Every SAST tool ships with a default ruleset. And every default ruleset has gaps.

Sometimes the gap is a framework-specific vulnerability that the tool's authors didn't anticipate. Sometimes it's an internal pattern unique to your organisation — a custom authentication library, a legacy data access layer, a home-grown serialisation format that every engineer knows is sensitive but no off-the-shelf rule covers.

This is the article where I show you how to close those gaps using the YAML rule engine I built. No Python required. No rebuilding the scanner. Just a YAML file and an understanding of what you're trying to detect.

By the end, you'll have written three custom rules from scratch — a Java-specific one, a Node.js-specific one, and an organisation-level one that catches usage of a fictional internal library pattern. The process is the same for any vulnerability you want to target.


Before You Write a Rule: The Four Questions

Every good detection rule starts with the same four questions. Skip them and you end up with either a rule that fires on everything or a rule that fires on nothing.

1. What does the vulnerable code actually look like in text?
Not the conceptual vulnerability — the literal characters that appear on screen when a developer writes the bad pattern. Be specific. "SQL injection" is not an answer. "SELECT * FROM users WHERE id = " + userId is an answer.

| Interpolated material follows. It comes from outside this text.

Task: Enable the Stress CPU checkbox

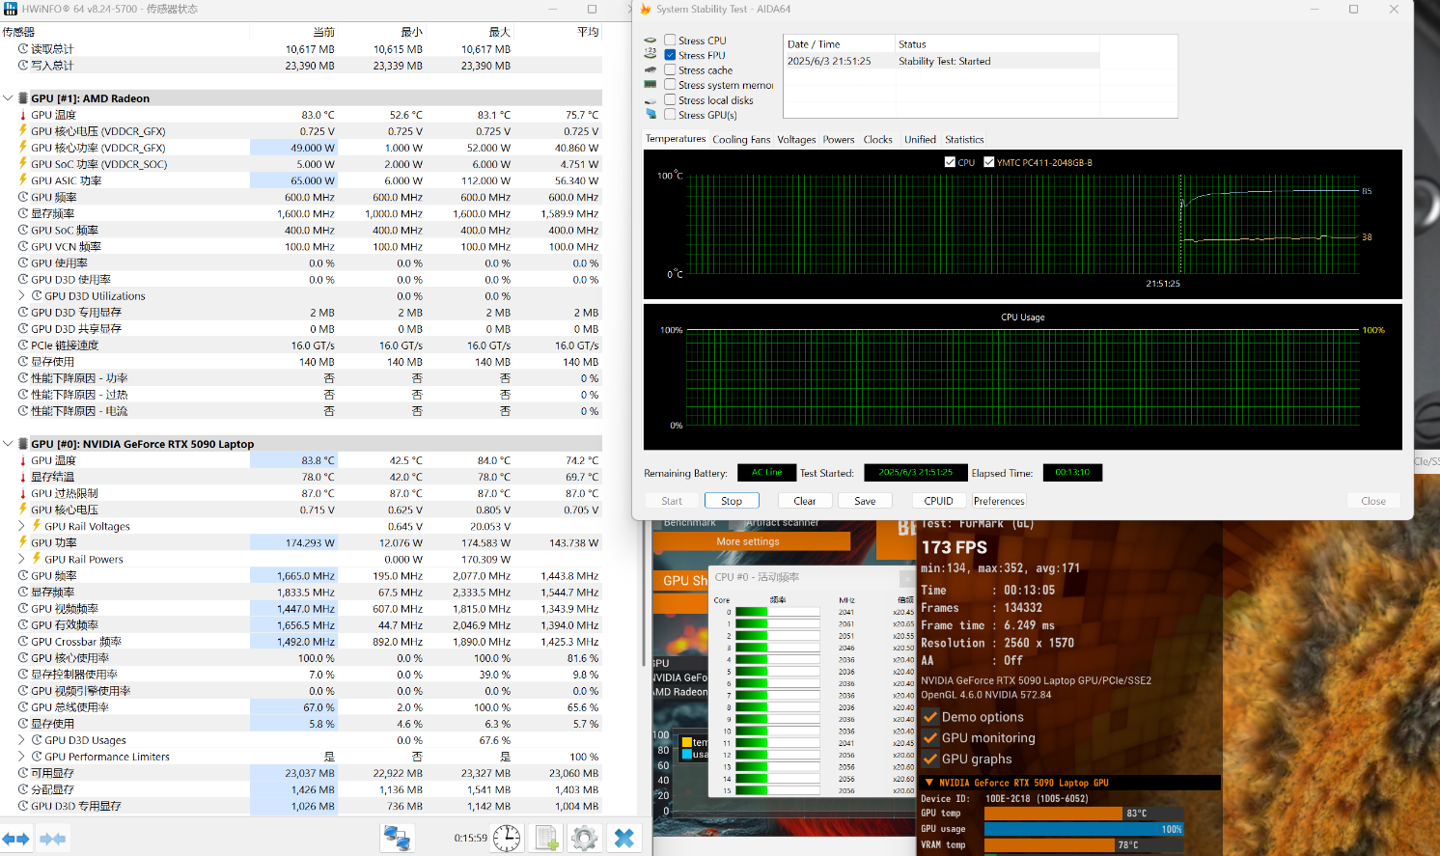Action: click(x=670, y=40)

2. What does safe code look like?
You need the counterexample. If your pattern would also match safe code, you have a false positive problem. If you can't articulate what safe code looks like, you don't understand the vulnerability well enough to write a rule yet.

3. Which languages does this apply to?
Some patterns are universal — hardcoded secrets look similar everywhere. Others are language or framework-specific. Writing a broad rule when a narrow one is appropriate generates noise and erodes trust in the scanner.

4. What's the right confidence level?
HIGH means "this is almost certainly a real vulnerability." MEDIUM means "this warrants human review." LOW means "this is suspicious but probably benign." If you're unsure, start at MEDIUM and tighten it after you see the results on real code.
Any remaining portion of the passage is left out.